Her laboratory workup included surface interictal electroencephalography and brain MR imaging. Her electroencephalogram demonstrated no abnormalities. Serial MR imaging studies revealed a right parietal defect of the inner table of the skull, with an associated protruding encephalocele. There was also an associated gliotic track creating traction on the right lateral ventricle.

The imaging and electrophysiological findings were extensively discussed with the patient and the option of resection of her encephalocele was offered to her. After considering the advantages and disadvantages of such a surgical intervention, the patient decided to proceed with resection.

After endotracheal induction of general anesthesia, the patient was placed on the operating table in a left semidecubitus position with her torso rolled up approximately 40°. The patient's head was secured in a three-point Mayfield fixation device. Frameless stereotaxy (BrainLAB AG, Heimstetten, Germany) was applied for localization of the encephalocele and of what we thought was motor cortex (based solely on anatomical criteria; Fig. 1). A 10-cm linear skin incision extending from the midline longitudinally to a point just in front of and above her right ear was centered over the encephalocele. A high-speed air drill (Midas Rex; Medtronic, Inc., Minneapolis, MN) was used to make a doughnut-shaped craniectomy circumferentially to the lesion, after meticulous dissection of the exposed encephalocele from the adjacent bone edges (Fig. 2A). The exposed underlying normal-appearing dura mater was cruciated around the encephalocele, and after meticulous dissection the stalk of the lesion was identified (Fig. 2B).
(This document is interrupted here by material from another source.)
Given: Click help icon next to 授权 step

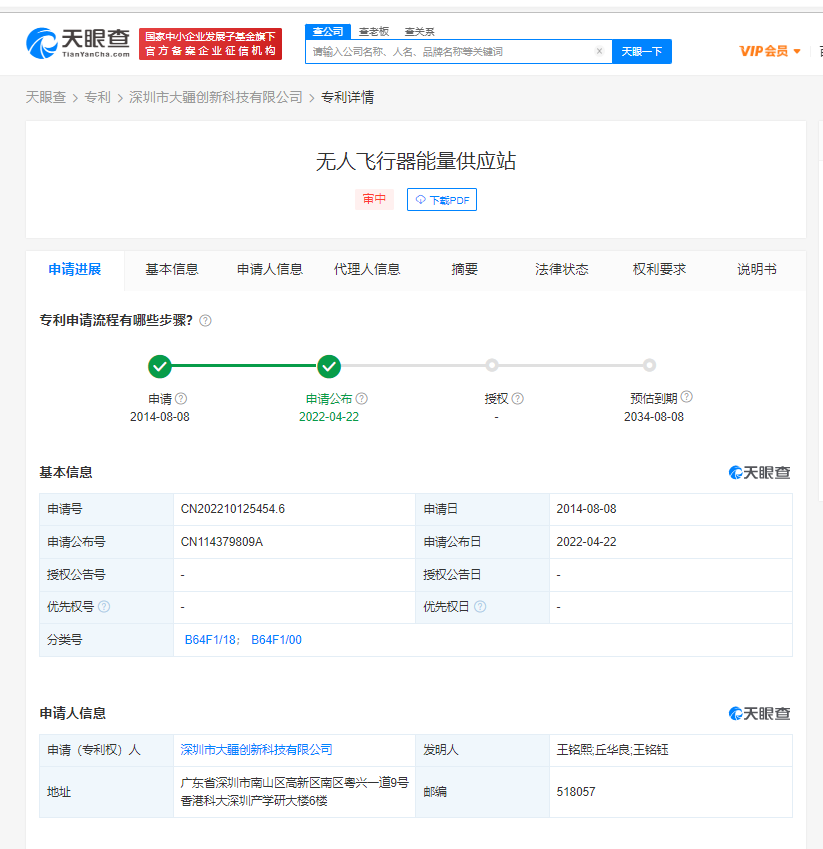Looking at the screenshot, I should (517, 398).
A: Intraoperative photograph showing the doughnut-shaped circumferential craniectomy performed to expose the parietal encephalocele. B: Photograph showing the exposed encephalocele after removal of the overlying bone.

Subsequently, intraoperative corticography was performed and revealed no epileptogenic activity in the area of encephalocele. At that point, cortical motor mapping using direct stimulation was performed. Stimulation (pulse width 1 msec, 4 V, 60 Hz) of a site immediately superior to the encephalocele caused flexion of all the fingers of the left hand (Fig. 3A).

A: Intraoperative photograph showing the area undergoing cortical mapping. Data were obtained using intraoperative cortical stimulation, which identified the ipsilateral hand motor area superior to the encephalocele (sticker 1). B: Intraoperative photograph showing complete removal of the parietal encephalocele.

After completion of the motor mapping, the stalk of the encephalocele was transected en bloc by using bipolar cautery, and was then sent for pathological examination (Fig. 3B). Hemostasis was obtained and the overlying dura mater was closed using 4-0 silk sutures (Fig. 4A). When that was done, a 5 × 6–cm piece of polysorbate mesh was secured with 4-mm absorbable screws. After that, bone putty was used to fill in the cranial defect and then a second outer plate of polysorbate mesh (of the same dimensions) was secured over the bone putty with 4-mm absorbable screws (Fig. 4B). The surgical wound was closed in anatomical layers.

Pathological examination of the resected specimen revealed gliotic and edematous cerebral cortex consistent with encephalocele.

The patient was observed in the intensive care unit for 24 hours and then was transported to the neurosurgical ward for 48 hours, after which she was discharged home. She has remained seizure free (26-month follow-up duration) with no evidence of focal neurological deficits and no other symptoms.